Avoiding copying when casting a struct to protocol?

davidbaraff · June 8, 2023, 4:14am

public protocol Asset {
    var member1: Int { get }
    ...
    var memberN: Int { get }
}

internal protocol SerializableItem {
    var encodedJSON: String { get }
}

public struct VeryHeavyStruct : Asset, SerializableItem {
    // implements everything it needs to, and has enough data
    // that copying a bazillion of these wouldn't make me happy.
}

The idea is that we vend Assets, but behind the scenes we expect any struct of type Asset to also conform to SerializableItem.

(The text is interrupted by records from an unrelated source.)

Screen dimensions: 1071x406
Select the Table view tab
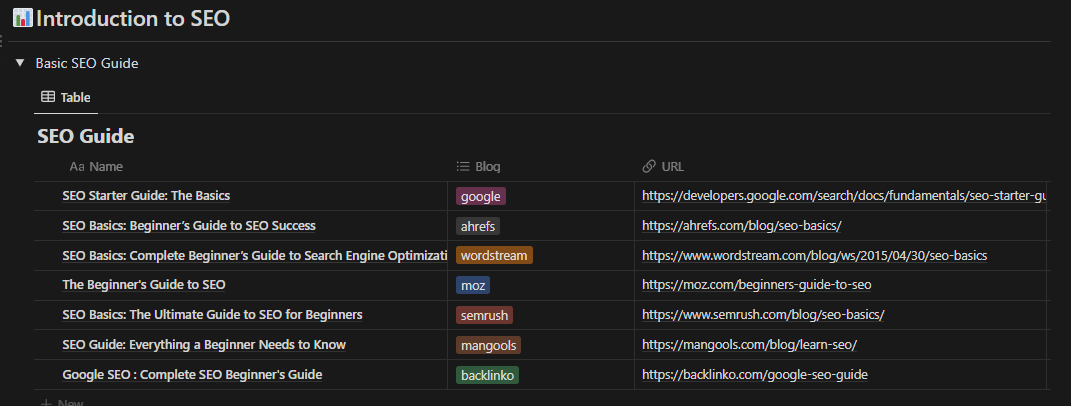point(66,97)
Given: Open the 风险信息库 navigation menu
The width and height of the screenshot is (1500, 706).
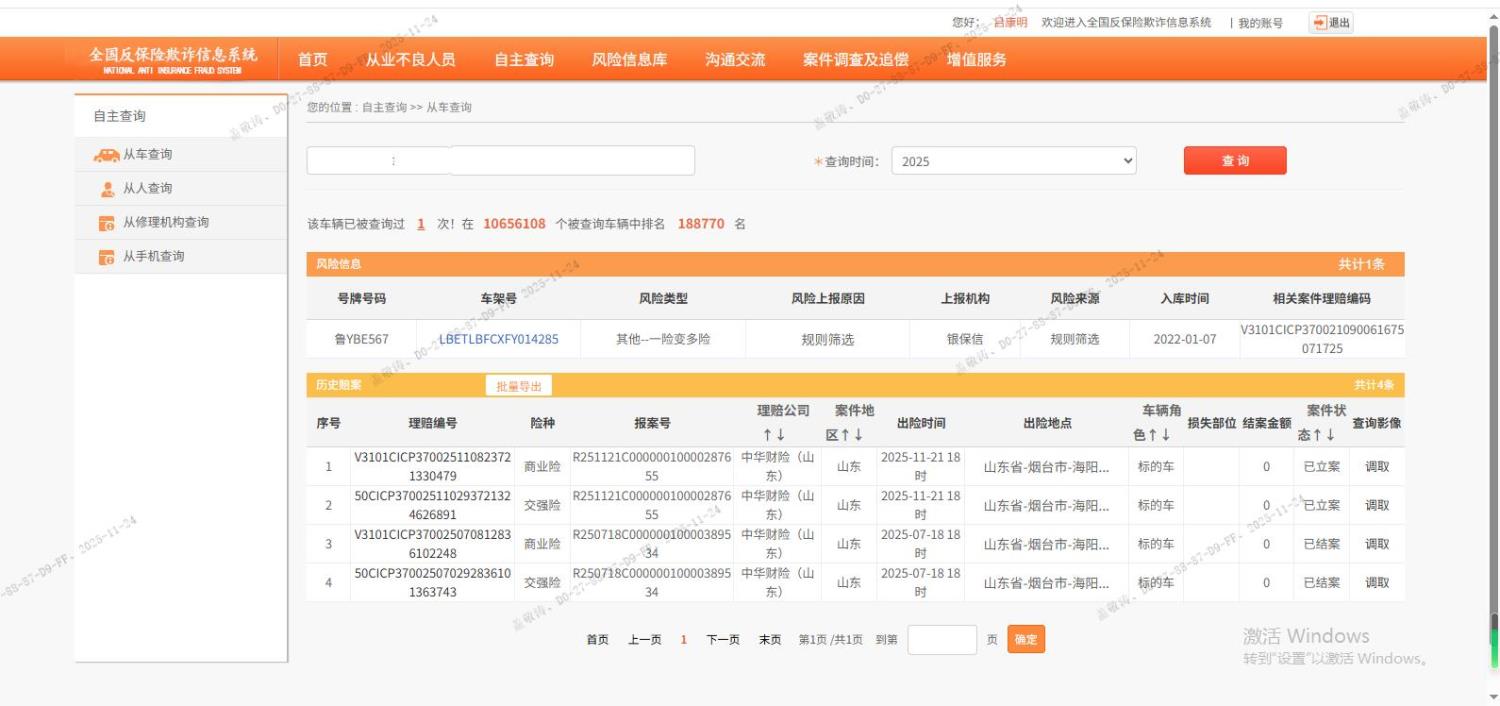Looking at the screenshot, I should click(x=629, y=60).
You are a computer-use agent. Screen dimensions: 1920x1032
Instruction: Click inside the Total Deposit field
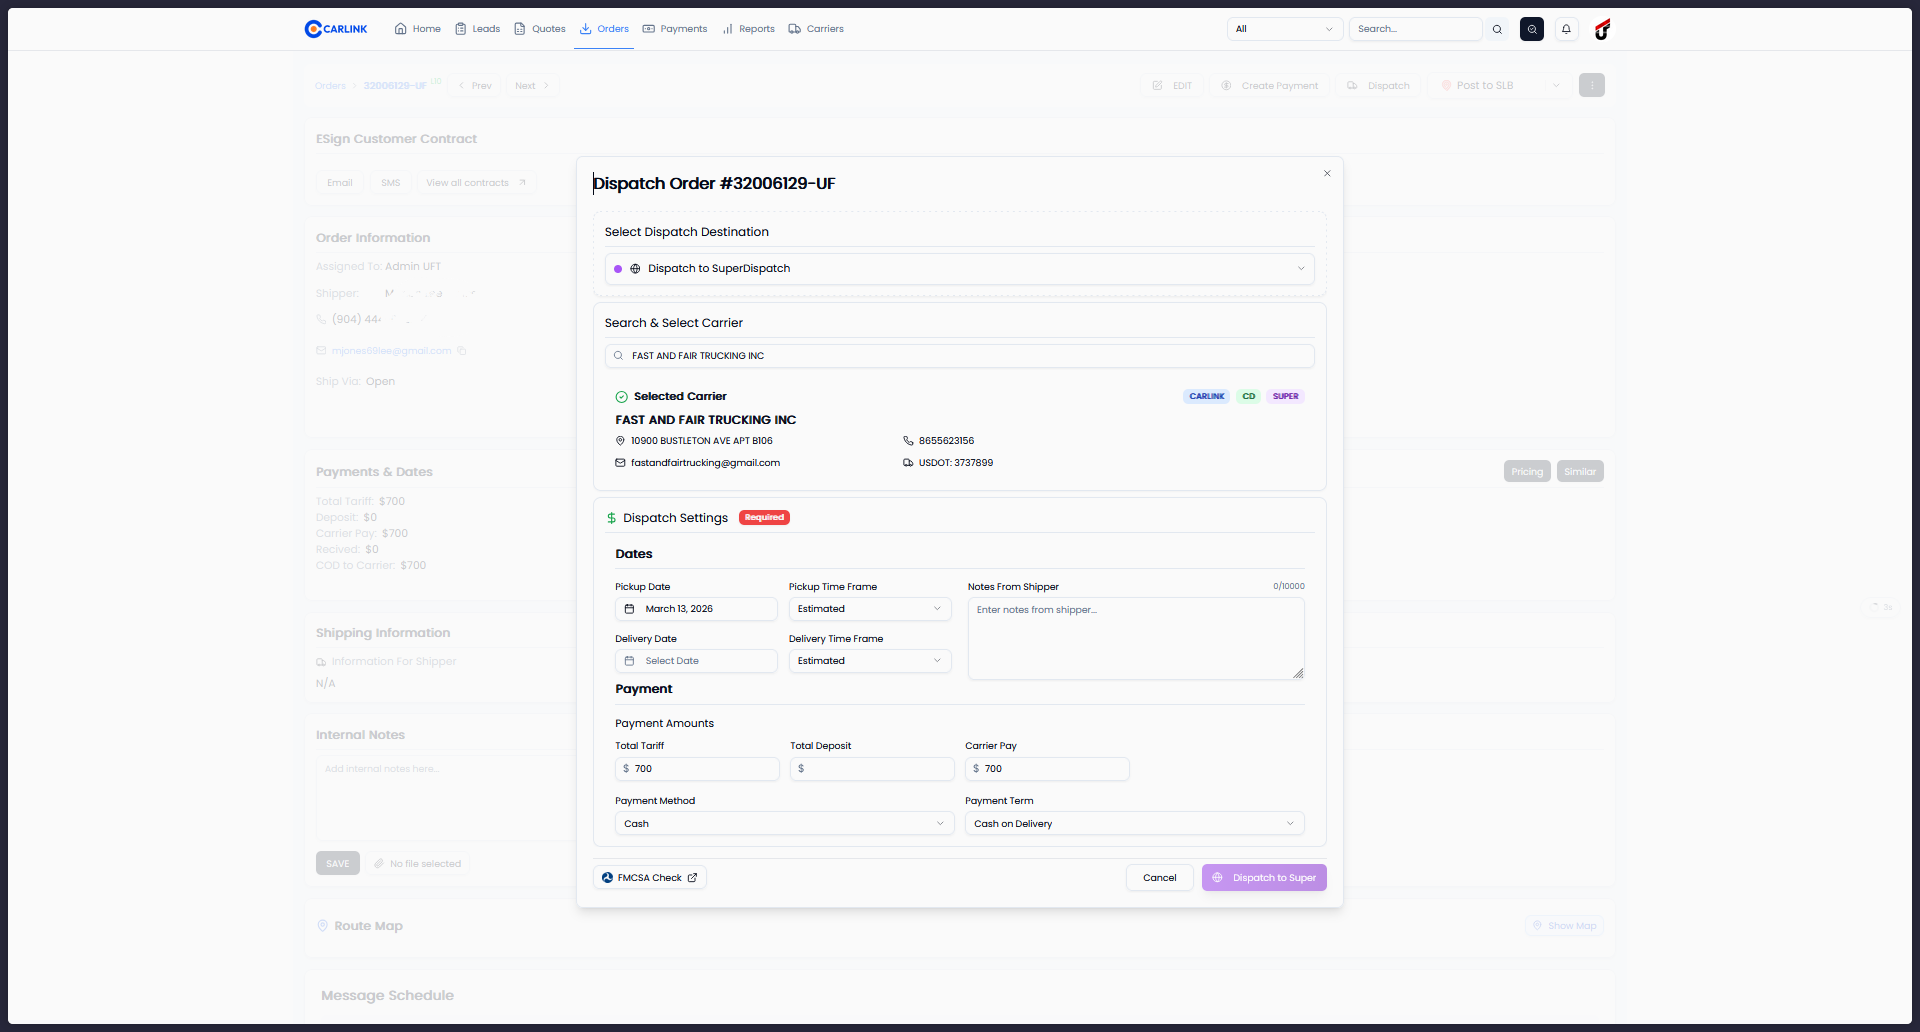click(871, 768)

We check at runtime that this is true, and issue a fatal error if it's not. In practice this means we can expect our code will meet this requirement, though we can't enforce it at compile time.

public class Document {
    public var assets = [Asset]()

    public func encode() -> [String] {
      assets.map {
         guard let item = $0 as? SerializableItem else {
             fatalError("...")  // scold programmer for non-conformance
         }

         // Q: did we just copy the asset here?
         return item.encodedJSON()
   }
}

What I'm trying to do is hide the serialization aspect from anyone outside the library that implements this. So while I expect every Asset object to be serializable, I have to cast to get to my protocol at runtime. But is this copying my items, which would make me sad?

A similar concern comes up, where I might like to allow a mutation of certain private fields of the Asset object, but only by an internal protocol of the library. Now copying isn't just slow, it's inducing incorrectness, because if I cast and then call a mutating method in my internal protocol, I've mutated the copy.

I've wanted to be able to have non-public members that satisfy (public) protocol requirements for this reason, but haven't been able to. Any good solutions to these two problems?

David_Smith · June 8, 2023, 5:45am

Honestly this sounds like you might want to make your struct into a class

lukasa · June 8, 2023, 10:54am

Or, to keep the semantics the same, have your struct store a class that contains all the stored properties and then forward behaviours to it.

Joe_Groff · June 8, 2023, 3:21pm

Copying can't really be avoided easily with casting as it's currently expressed and implemented in the language, though I'm hoping as we build out runtime support for noncopyable types we'll have some solutions eventually. David and Cory's advice about indirecting some of your struct's storage is a good idea in general.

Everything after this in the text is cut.